Aussitôt, les exclamations de Yakov lui revinrent en tête. Trop fainéant, trop décevant, trop impertinent. Pas assez sérieux, pas assez travailleur, pas assez motivé. Il se força à se ressaisir et à continuer sa chorégraphie, mais le doute s'était déjà insinué en lui et sa jambe trembla une seconde de trop au moment où il amorça son triple boucle. Une nouvelle chute. De nouvelles réprimandes en perspective. Le reste de sa danse fut semblable au début, il parvint à peine à réussir ses sauts les plus simples et, quand les dernières notes résonnèrent enfin, il s'effondra sur la glace en laissant couler les larmes qui montaient dans ses yeux depuis déjà plusieurs minutes. Les applaudissements polis et encourageants du public l'incitèrent à se relever rapidement et à saluer avec un sourire de façade avant de se diriger vers la sortie de la piste. Yakov avait un regard déçu et réprobateur et Victor sentit ses larmes couler de plus belle. Il le rejoignit en attendant avec appréhension les réprimandes qui allaient forcément tomber et ferma les yeux en sortant de la piste. Il sentit Yakov passer un bras autour de ses épaules et l'attirer contre lui dans une étreinte réconfortante.

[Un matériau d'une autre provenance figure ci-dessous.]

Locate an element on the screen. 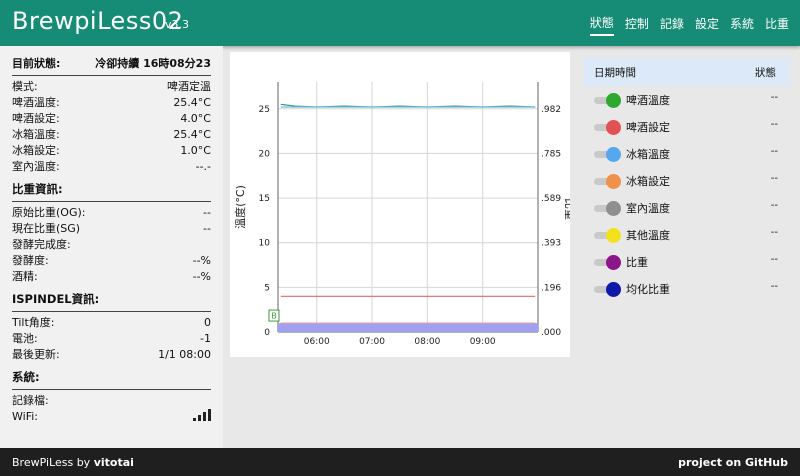 This screenshot has height=476, width=800. log-label: 記錄檔: is located at coordinates (30, 400).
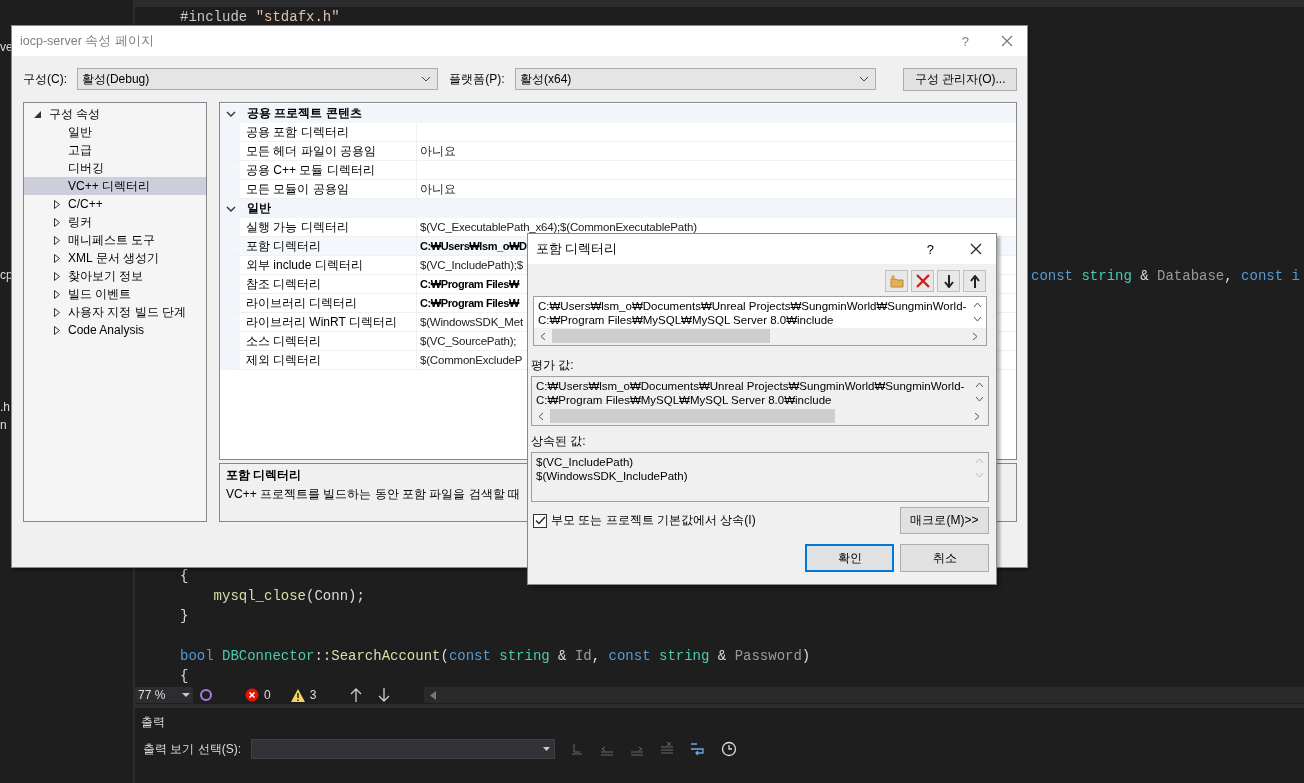 This screenshot has width=1304, height=783. I want to click on close-icon, so click(976, 249).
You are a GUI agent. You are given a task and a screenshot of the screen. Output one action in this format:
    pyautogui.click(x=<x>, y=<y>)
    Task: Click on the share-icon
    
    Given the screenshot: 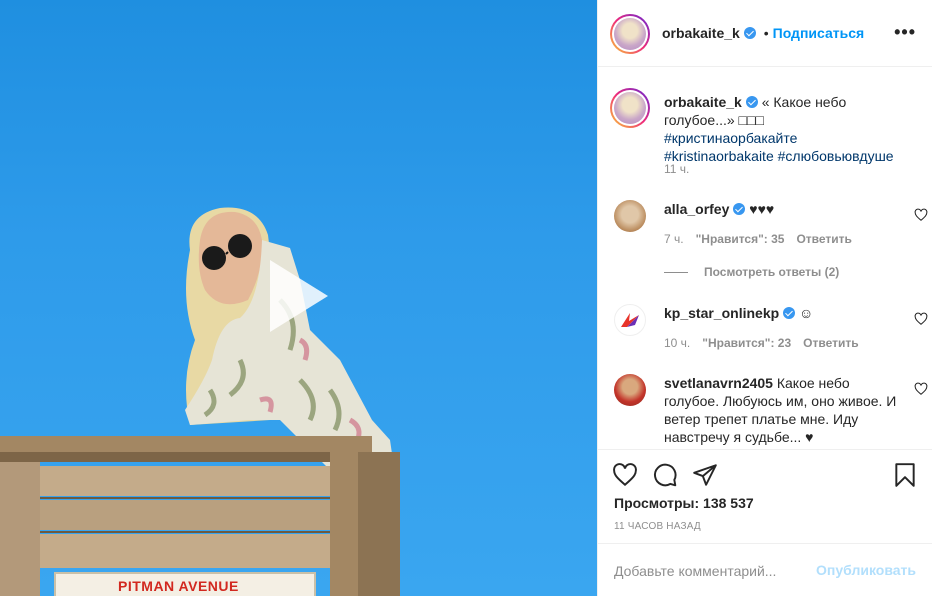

- Ce n'est pas grave, Victor. Tu as fait ce que tu as pu.

Ses mots le surprirent. Depuis quand Yakov le consolait-il, depuis quand lui assurait-il que ses échecs n'étaient pas graves ? Pendant qu'il le conduisait vers le kiss and cry en continuant à lui souffler des mots réconfortants, Victor se fit la remarque qu'il n'aurait pas supporté que Yakov l'incendie. Et que son coach le savait. Il savait qu'il avait besoin d'autorité et de fermeté à l'entraînement pour inciter ses patineurs à donner le meilleur d'eux-mêmes et atteindre le plus haut niveau. Il savait qu'il était nécessaire qu'il relâche la pression quand la compétition était finie et que rien ne pouvait plus changer leur résultat, parce qu'il ne pouvait pas se permettre de briser ses élèves. Yakov savait qu'un bon coach devait nécessairement savoir jongler entre la fermeté et l'attention, et que seul ce mélange délicat permettait à ses patineurs d'atteindre les plus hauts niveaux. Il savait que, à cet instant présent, Victor se serait littéralement effondré s'il avait dû subir d'autres réprimandes et reproches, alors il ne l'avait pas fait. Parce que c'était Yakov et qu'il ne voulait pas briser Victor, que son seul objectif restait de le faire aller toujours plus haut et qu'il serait toujours à ses côtés, son bras refermé autour de ses épaules, pour s'assurer qu'il ne s'effondrerait jamais.